Sramana Mitra: This is obviously a serious issue, and there are people working on it already. Who is working on it and who has good ideas?
JR Reagan: The good work is happening all over the place. You see the National Labs in the U.S. and other government organizations outside the U.S. that are doing some great work on the pattern types of stuff. There is serious analytics going on that is going to feed this once it is ready. Then there are the typical vendors out there that are starting to tune their platforms to accommodate big data in faster cycles. I would say a lot of great work around visualization and analytics is happening in places like Silicon Valley, academia, etc. But it is not necessarily geared toward cyber yet. That is what I think is going to be very interesting. Once people start to turn their heads to this approach or tool that I can use to solve cyber security, it will be an inflection point for us.
SM: How do you define cyber? The way the security world operates right now is that enterprises are protecting their own networks and infrastructure, governments are protecting their own networks and infrastructure, and individuals are supposed to have antiviruses and firewalls on their computers. How do you define cyber in this general area?
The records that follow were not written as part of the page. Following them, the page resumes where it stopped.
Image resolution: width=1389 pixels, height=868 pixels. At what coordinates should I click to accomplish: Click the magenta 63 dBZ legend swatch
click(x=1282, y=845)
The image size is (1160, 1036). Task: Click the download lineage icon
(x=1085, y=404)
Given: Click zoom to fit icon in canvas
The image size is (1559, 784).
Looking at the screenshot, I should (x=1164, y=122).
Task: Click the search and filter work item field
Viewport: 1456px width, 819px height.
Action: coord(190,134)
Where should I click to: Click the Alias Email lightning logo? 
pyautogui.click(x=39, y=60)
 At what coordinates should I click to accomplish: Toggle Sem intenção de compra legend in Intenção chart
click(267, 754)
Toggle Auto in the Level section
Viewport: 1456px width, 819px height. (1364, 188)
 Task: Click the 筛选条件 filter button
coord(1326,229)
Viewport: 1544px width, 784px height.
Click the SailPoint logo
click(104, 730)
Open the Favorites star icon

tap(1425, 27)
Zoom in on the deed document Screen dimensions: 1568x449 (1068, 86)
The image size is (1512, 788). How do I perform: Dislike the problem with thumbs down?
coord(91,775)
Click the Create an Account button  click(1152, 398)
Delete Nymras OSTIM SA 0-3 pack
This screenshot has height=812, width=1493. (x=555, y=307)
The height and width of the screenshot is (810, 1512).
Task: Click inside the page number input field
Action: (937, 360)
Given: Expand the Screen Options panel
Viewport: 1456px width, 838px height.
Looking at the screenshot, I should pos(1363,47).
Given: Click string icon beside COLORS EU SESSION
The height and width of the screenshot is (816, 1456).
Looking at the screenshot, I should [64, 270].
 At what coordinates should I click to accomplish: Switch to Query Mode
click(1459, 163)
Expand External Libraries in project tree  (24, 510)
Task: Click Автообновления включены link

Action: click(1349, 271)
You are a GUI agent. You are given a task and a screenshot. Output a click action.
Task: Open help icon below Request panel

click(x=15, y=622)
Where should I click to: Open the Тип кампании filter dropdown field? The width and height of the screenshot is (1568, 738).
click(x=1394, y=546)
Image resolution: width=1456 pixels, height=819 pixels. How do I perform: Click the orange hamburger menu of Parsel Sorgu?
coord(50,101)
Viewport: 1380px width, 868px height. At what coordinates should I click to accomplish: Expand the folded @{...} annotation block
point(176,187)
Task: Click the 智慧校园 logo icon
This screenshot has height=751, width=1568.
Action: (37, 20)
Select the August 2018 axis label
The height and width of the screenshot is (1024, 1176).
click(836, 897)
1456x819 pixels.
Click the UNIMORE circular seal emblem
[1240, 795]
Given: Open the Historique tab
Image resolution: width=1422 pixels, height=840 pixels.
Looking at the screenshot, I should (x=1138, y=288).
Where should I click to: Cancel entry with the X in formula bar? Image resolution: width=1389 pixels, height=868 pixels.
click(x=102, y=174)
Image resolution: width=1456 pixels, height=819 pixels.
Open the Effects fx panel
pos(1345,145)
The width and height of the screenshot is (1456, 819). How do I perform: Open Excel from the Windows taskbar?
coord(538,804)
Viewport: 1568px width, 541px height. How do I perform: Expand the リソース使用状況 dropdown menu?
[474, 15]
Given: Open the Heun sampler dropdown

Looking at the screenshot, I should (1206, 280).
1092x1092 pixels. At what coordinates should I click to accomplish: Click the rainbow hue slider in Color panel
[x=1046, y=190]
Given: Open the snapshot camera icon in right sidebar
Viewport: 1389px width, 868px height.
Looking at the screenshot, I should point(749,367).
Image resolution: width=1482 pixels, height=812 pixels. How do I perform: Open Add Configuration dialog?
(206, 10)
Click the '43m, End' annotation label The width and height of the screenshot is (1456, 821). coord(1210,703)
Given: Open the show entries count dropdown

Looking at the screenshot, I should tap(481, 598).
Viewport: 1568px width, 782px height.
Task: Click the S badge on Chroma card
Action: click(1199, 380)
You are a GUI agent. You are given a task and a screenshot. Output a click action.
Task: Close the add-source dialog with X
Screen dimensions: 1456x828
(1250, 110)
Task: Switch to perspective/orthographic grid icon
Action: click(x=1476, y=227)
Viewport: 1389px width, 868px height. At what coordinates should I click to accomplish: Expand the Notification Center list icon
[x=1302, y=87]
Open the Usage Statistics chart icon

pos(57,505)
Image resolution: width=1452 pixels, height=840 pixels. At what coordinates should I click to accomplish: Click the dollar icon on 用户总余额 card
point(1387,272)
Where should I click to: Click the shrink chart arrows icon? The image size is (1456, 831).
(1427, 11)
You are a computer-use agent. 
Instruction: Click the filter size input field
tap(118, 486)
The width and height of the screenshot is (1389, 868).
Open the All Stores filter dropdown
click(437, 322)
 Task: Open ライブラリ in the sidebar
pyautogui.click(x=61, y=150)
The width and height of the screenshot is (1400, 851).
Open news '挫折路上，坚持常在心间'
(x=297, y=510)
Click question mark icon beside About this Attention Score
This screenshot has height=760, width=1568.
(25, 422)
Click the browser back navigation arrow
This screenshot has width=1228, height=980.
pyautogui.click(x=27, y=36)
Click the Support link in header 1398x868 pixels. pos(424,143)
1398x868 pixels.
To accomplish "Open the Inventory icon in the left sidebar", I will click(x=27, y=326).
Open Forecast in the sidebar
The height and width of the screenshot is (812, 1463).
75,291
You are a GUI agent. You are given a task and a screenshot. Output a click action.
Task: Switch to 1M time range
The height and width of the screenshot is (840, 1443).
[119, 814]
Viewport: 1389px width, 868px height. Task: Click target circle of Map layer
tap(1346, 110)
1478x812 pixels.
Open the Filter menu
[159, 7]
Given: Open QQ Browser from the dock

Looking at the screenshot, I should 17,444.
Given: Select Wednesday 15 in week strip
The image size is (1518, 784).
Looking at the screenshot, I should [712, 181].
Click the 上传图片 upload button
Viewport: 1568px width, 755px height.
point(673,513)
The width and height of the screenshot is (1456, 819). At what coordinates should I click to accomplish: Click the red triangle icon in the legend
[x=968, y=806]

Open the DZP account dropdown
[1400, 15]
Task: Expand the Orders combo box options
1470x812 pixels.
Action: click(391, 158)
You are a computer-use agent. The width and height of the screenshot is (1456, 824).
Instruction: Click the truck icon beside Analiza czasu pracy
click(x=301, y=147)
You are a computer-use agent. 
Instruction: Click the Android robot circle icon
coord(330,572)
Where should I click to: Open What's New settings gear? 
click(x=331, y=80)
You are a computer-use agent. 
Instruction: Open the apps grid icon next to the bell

JR: It is going to be the collective risk posture of all of our networks and computers. It is a very broad statement on purpose. It used to be us all saying, “Wouldn’t it be great if we could visualize traffic jams and know where things are?” It used to be too hard. The technology was owned by somebody else, and they were sophisticated and expensive tools. Now you can go on your desktop and you can see it. We used to say that it was too hard to figure out where a disease [was most active]. We can do that today. I think it is about asking a different question. People are solving it within their four walls, but when we have this hyper-connected risk, wouldn’t it be great if we could see where bad things are happening on networks across the U.S.?
SM: You are talking about a public good that would be monitored by private data providers that are able to provide information about exceptions, intrusions, or malware to various bodies that are in a position to act upon it.
JR: Absolutely. You could even envision a situation like this one: “My connection in the house is slow. Check on that. Maybe it is a denial of service attack.” You have to have an overreaching hypothesis and vision to really stretch where this will go, not just solving one incident after another. I think that is where we are at right now.
SM: Tell us a bit more about your lab. How is it structured and how does it operate?
JR: We have a couple of parts to it. We found that the experience in that lab is almost the most important thing. It is about prototypes, not presentations. We train folks to be client experience specialists. It is like in a big theme park. They know how to really engage people and get them to have great conversations about what we do. So we have those people, who are experts who can dive into various problems, and we also have what we call Visualization Studio. We don’t typically find that in IT organizations. You normally find those on Madison Avenue [in advertising].
We found that using design-led solutions allows us to get over the hump of understanding if it is the right problem to solve or not. We have designers, engineers, data specialists – we cohort them on each problem. Those are the two worlds that make up our lab. Last, we have something you call a GovLab, which researches big problems. We do that through digital native eyes, so they can look at problems way differently from people like me, who have been around the block and seem to know it all.